Performance Graphs

operations_asavie · Post by **operations_asavie** » Tue Mar 29, 2016 6:57 am

Hi,

I am running the standard VMware wizard on an ESXi Host, for the CPU usage check I was able to see the data graphed in the Performance Graph but since I have added in warning and critical threshold % values for this service the Performance Graph is not being populated.

See images attached.

I am looking to have the % CPU usage graphed?

rkennedy · Post by **rkennedy** » Tue Mar 29, 2016 12:16 pm

Can you navigate to the advanced tab for the service in question, and post a screenshot of it? I'd like to see what perfdata it's returning.
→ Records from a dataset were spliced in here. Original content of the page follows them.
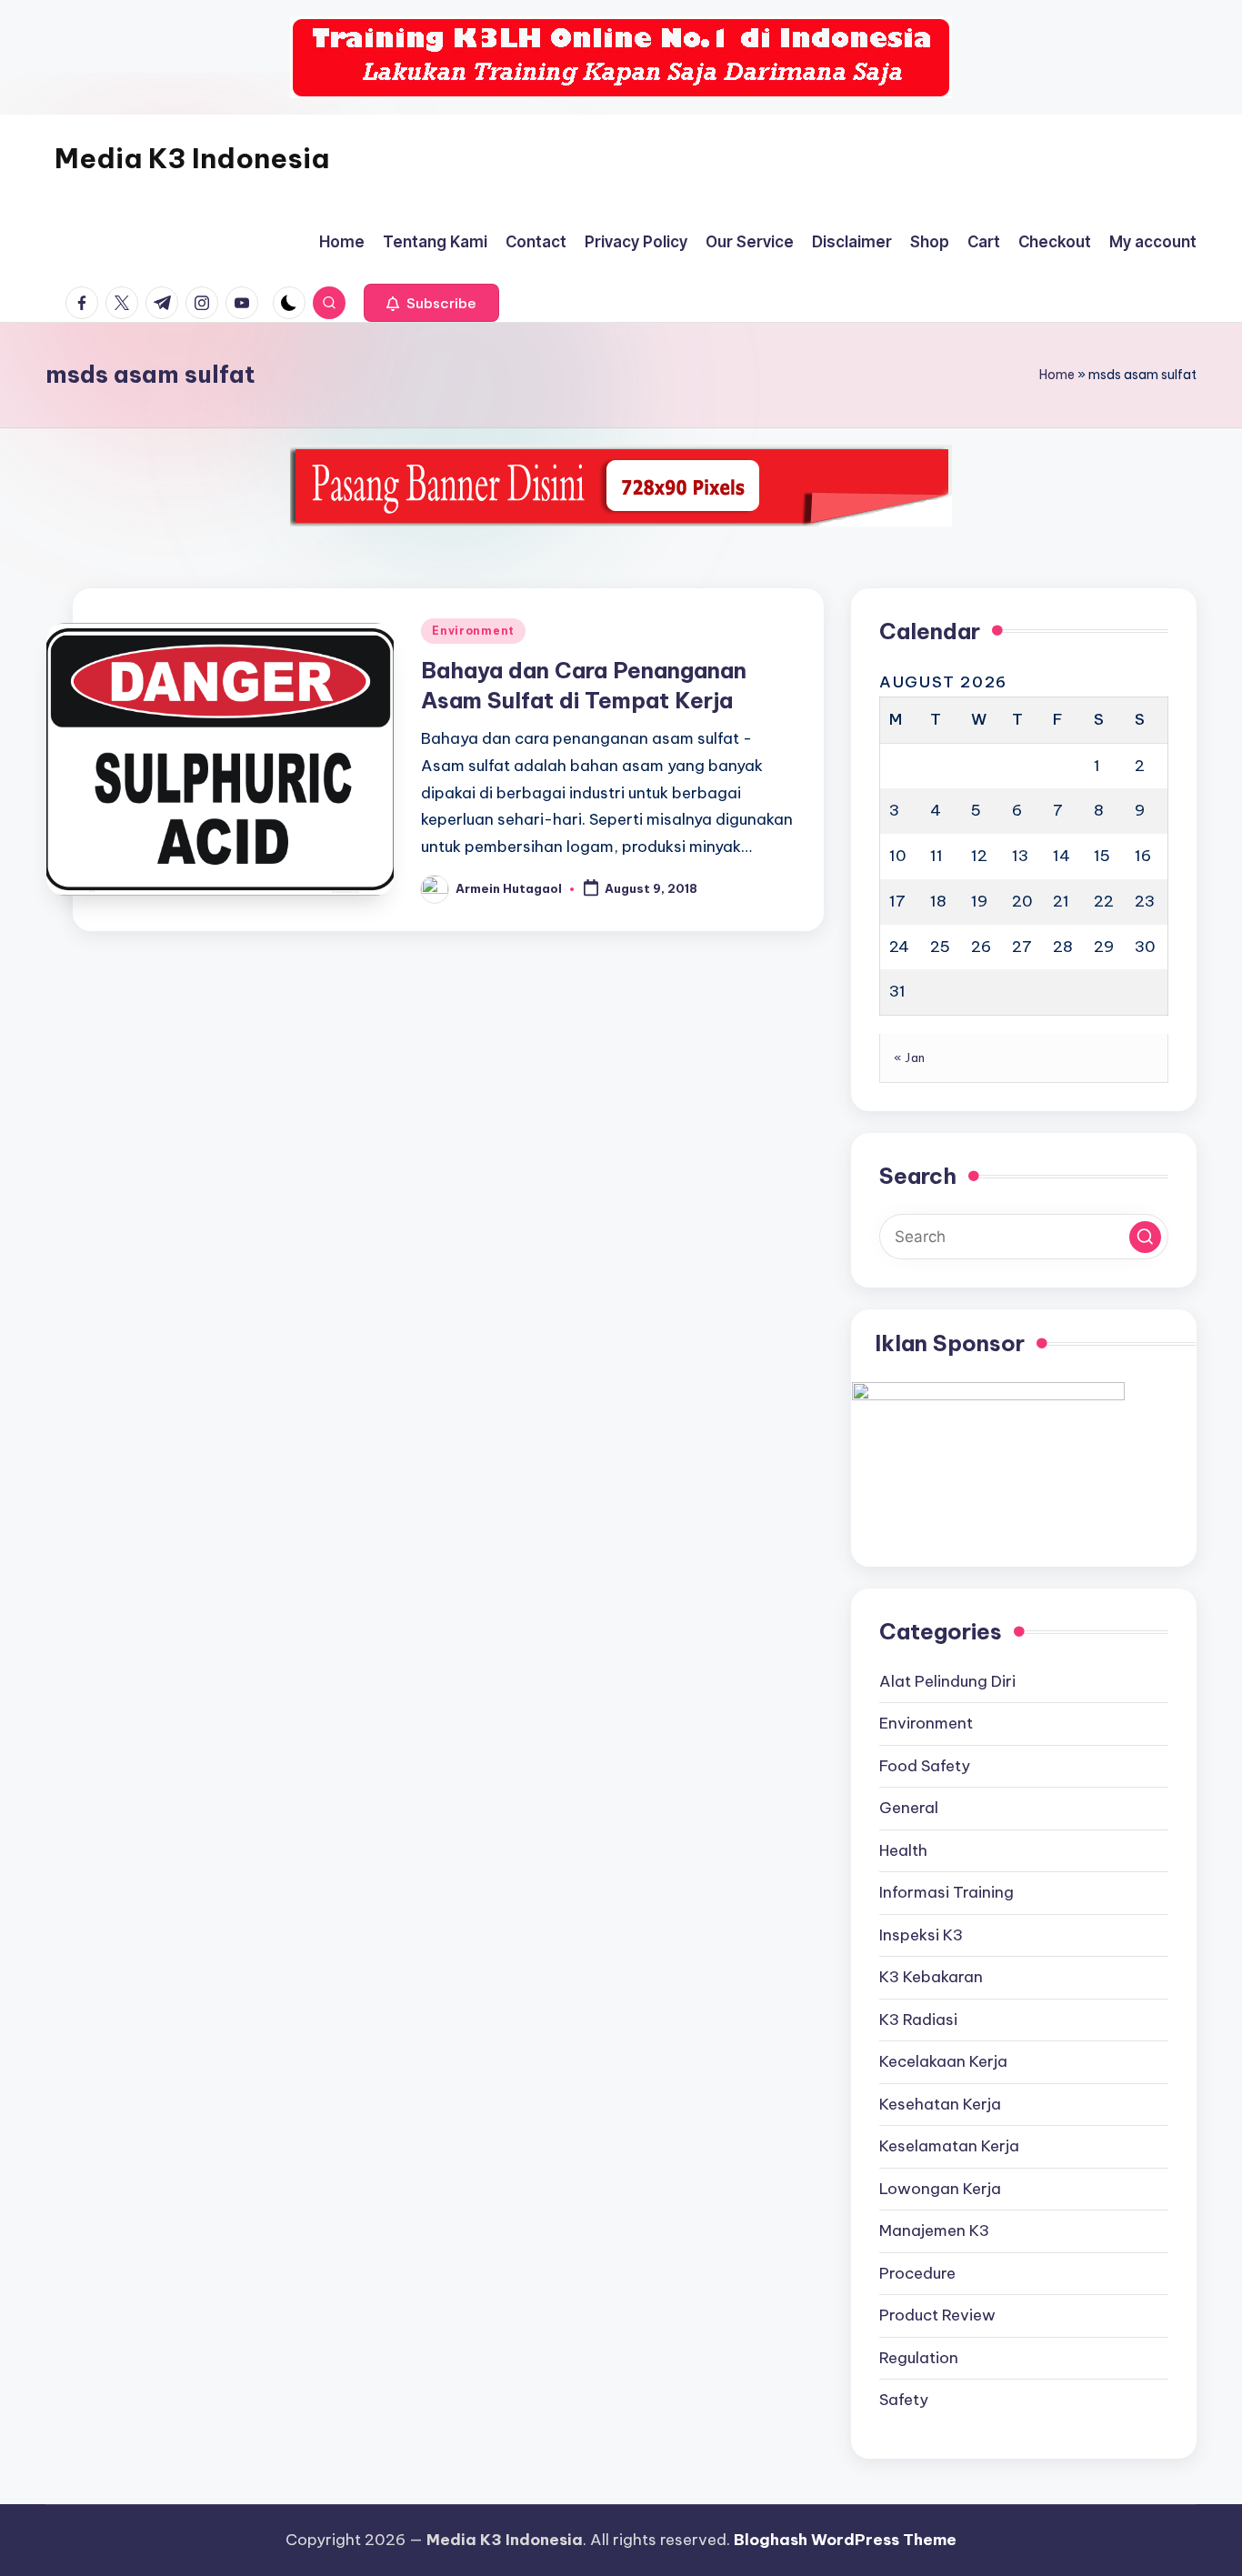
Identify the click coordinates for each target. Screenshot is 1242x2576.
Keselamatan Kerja (949, 2146)
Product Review (937, 2315)
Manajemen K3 (934, 2230)
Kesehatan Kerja (940, 2104)
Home (1057, 374)
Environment (473, 630)
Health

Also, can you run the check over the CLI, and post the full input / output for the check? Do this once without the warning / critical defined, and once again with them defined.

operations_asavie · Post by **operations_asavie** » Wed Mar 30, 2016 4:34 am

Hi,

See below.

[root@NAG-IXDUB-02 libexec]# ./check_esx3.pl -H 172.17.4.39 -f /usr/local/nagiosxi/etc/components/vmware/4F0BC5J_mgmt_auth.txt -l CPU
ESX3 OK - cpu usage=1160.00 MHz (3.62%) | cpu_usagemhz=1160.00Mhz;; cpu_usage=3.62%;;
[root@NAG-IXDUB-02 libexec]# ./check_esx3.pl -H 172.17.4.39 -f /usr/local/nagiosxi/etc/components/vmware/4F0BC5J_mgmt_auth.txt -l CPU -s usage -w 80 -c 90
ESX3 OK - cpu usage=3.12 % | cpu_usage=3.12%;80;90

Post by **lmiltchev** » Wed Mar 30, 2016 1:02 pm

What happens if you move the RRD and the XML file for this service out of the "/usr/local/nagios/share/perfdata/<hostname>/" directory (to let's say "/tmp/"), and wait for 15-20 min? Do the graphs show up? The RRD/XML files should get recreated.

ssax · Post by **ssax** » Wed Mar 30, 2016 1:09 pm

The reason why this is not working is because you changed the command which changed the perfdata information.

This the RRD file is expecting two parameters (called datasources) because that is what it was originally built with:

Code: Select all

cpu_usagemhz=1160.00Mhz;; cpu_usage=3.62%;;

When you modified the check command it removed the cpu_usagemhz datasource so it's only trying to insert one datasource value now when the RRD is expecting two, which causes an error and will not insert the data.

You can remove the RRD and XML files for this service in /usr/local/nagios/share/perfdata/HOSTNAME/ so that it can rebuild them if you don't care about the historical data.

Note: You will lose all historical performance graph information for this service if you delete those files.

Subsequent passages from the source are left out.